Whether the lawyer and client become close personal friends after the case is over is not the point; The desire, and concomitant effort, to be liked by clients can, and often does, conflict with the duty to zealously represent.  It’s not that it must inherently conflict, but that when it does, and if often does, the lawyer must be prepared to burn his likability quotient in order to defend his client.  Too often, lawyers fail to make this hard choice because of their desire for future business from happy clients.  Happy is defined as clients who like the lawyer, as opposed to clients who won their case.

Toward the end of my telephone call with the potential client, I explained the facts of life.  His lawyer wasn’t mean or evil.  His lawyer was trying to save the defendant from himself, as lawyers are often forced to do.  I was sure that the lawyer took no pleasure from his stern rebukes to the client.  There was no pleasure to be had in any event.  Rather, the lawyer took his representation with the utmost seriousness, had dedicated enormous time and effort to provide the defendant with the best defense, with everything he had, and kept hitting brick walls constructed by the client himself.  The lawyer was doing his job.  That the client found it unpleasant was tough.

When things go swimmingly well in the course of representing a criminal defendant, it’s easy to be likable.  Few people chose to be dislikable; almost everyone prefers to have a pleasant atmosphere around them.  But when congeniality stands in the way of making the hard choices, it must give way.  Trench lawyers don’t have the luxury of a discussion over sherry about the personalities and sensibilities of their colleagues.  Shy away from our responsibility and a very happy client may spend the rest of his life in prison.  Trust me, he won’t be very happy for long.

The commercial said that it takes a tough man to make a tender chicken.  It’s true.  Be congenial whenever possible, but never let the desire to be like stand in the way of performing your duty.  Ultimately, every client appreciates the “jerk” lawyer who wins more than the “nice” lawyer who loses.

3 thoughts on “Getting Along or Getting It Right

  1. David Giacalone

    Using tough love is not being a jerk, and I’m glad you set the client straight, Scott.
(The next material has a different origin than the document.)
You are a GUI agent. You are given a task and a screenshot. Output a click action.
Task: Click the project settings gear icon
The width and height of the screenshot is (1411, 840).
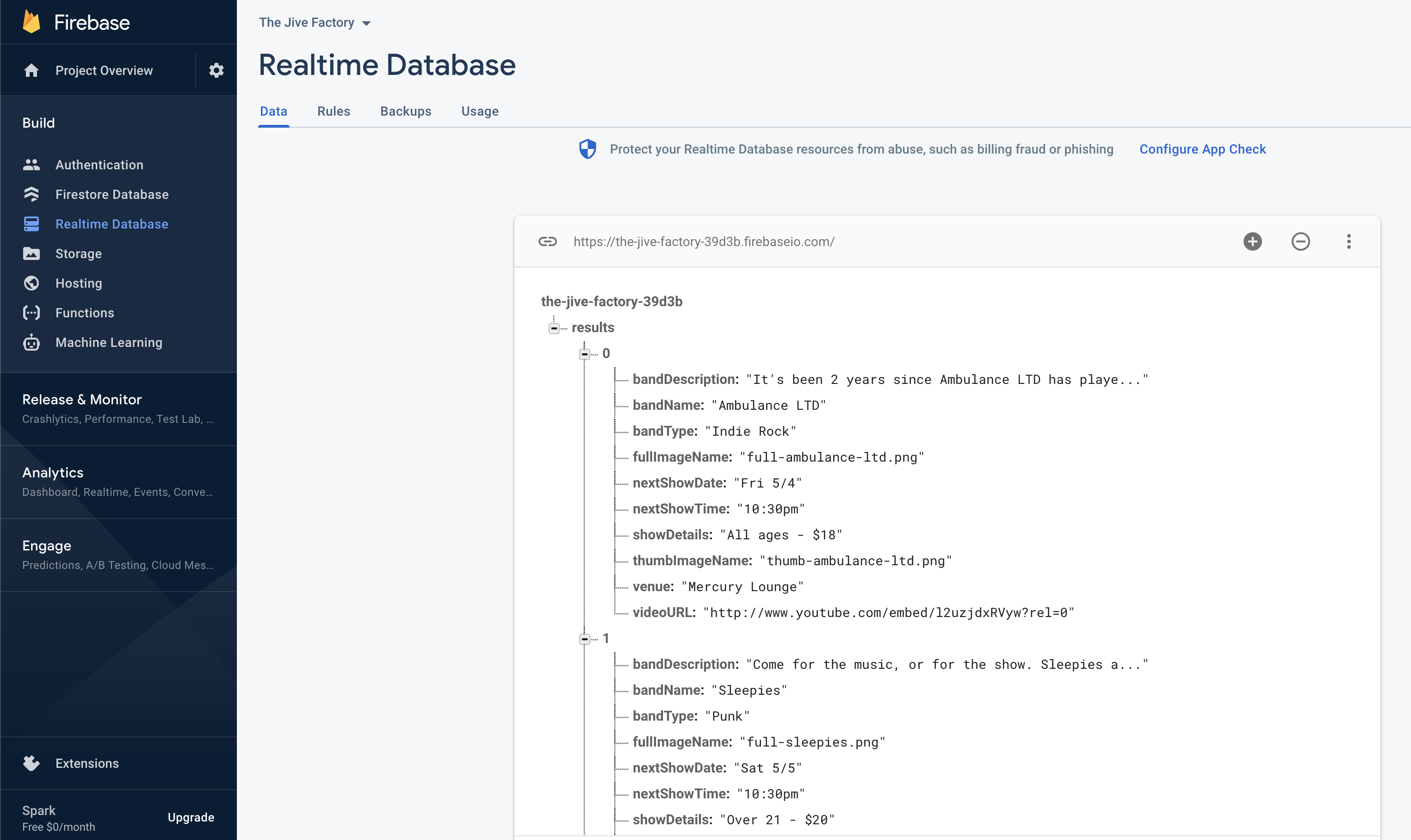(x=216, y=70)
There’s a very big difference between acting like a jerk and not being touchy-feely friendly.

    I sure hope my posting did not leave the impression that I thought being nice, making colleagues “happy,” and trying to be liked or making friends were more important than competence and integrity — or that creating “nice” and “happy” professors or lawyers was my goal.

    As I stated in my piece yesterday:

    Naturally (this being the cranky old f/k/a Gang speaking), we do not mean “nice” like the smiley-faced gladhanders with gold stars for every student and colleague. Nor do we mean “nice” in [Prof. Jeff] Harrison’s sense of “just like me,” as sameness is boring and intellectual quicksand. Law school faculties need bright minds willing to challenge individuals and institutions, and debate issues of law and policy — but, there is no reason to accept less than respect for eachother and agreeable disagreement. [You need, of course, to respect colleagues and students enough to ask hard questions and expect rigorous thinking.]
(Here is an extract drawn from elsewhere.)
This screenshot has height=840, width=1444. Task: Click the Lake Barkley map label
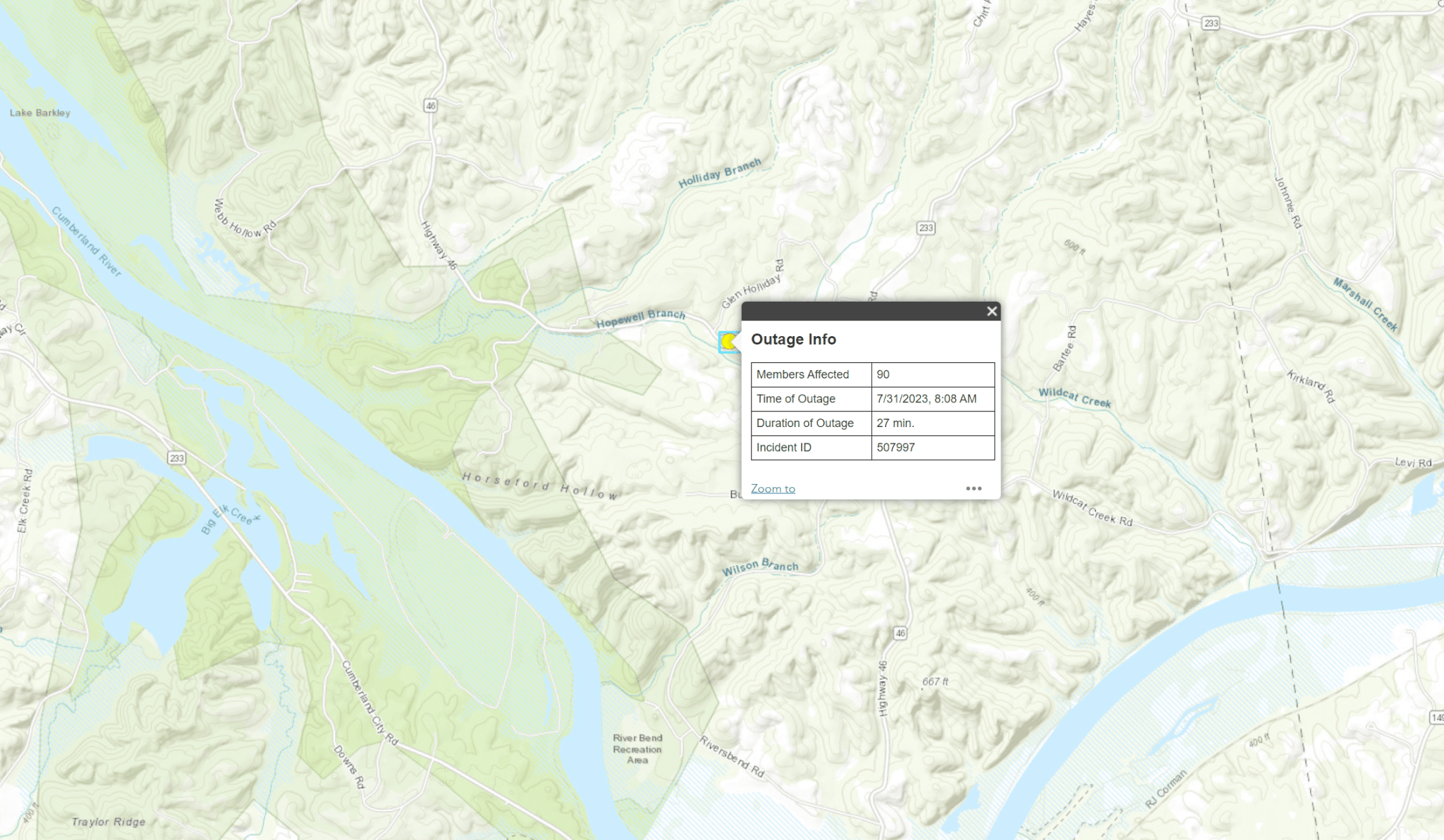[x=40, y=113]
    Similarly, you often need some “tough love” toward clients to help assure that they get the best representation and make the best impression on decision-makers. The fact that the potential client you describe above was looking for a friend or social worker doesn’t mean that a lawyer shouldn’t be “tough” when necessary.

    For professors, academic excellence is a necessary trait, and I believe enough people want those jobs that we should be able to weed out those who act like jerks (demeaning others or treating them with disrespect) or who put their own selfish interests above those of the institution or students. As for lawyers, there are enough of them that clients (who are the boss and pay the bills) should be asking for more than just competence. Being treated with respect and some empathy is not asking too much.

  2. Jordan Furlong

    A family lawyer I know makes it a habit with every new client (I’m sure she’s not the only one to do it) to say, as they’re leaving her office after retaining her: “You’re never going to like me again as much as you do now.”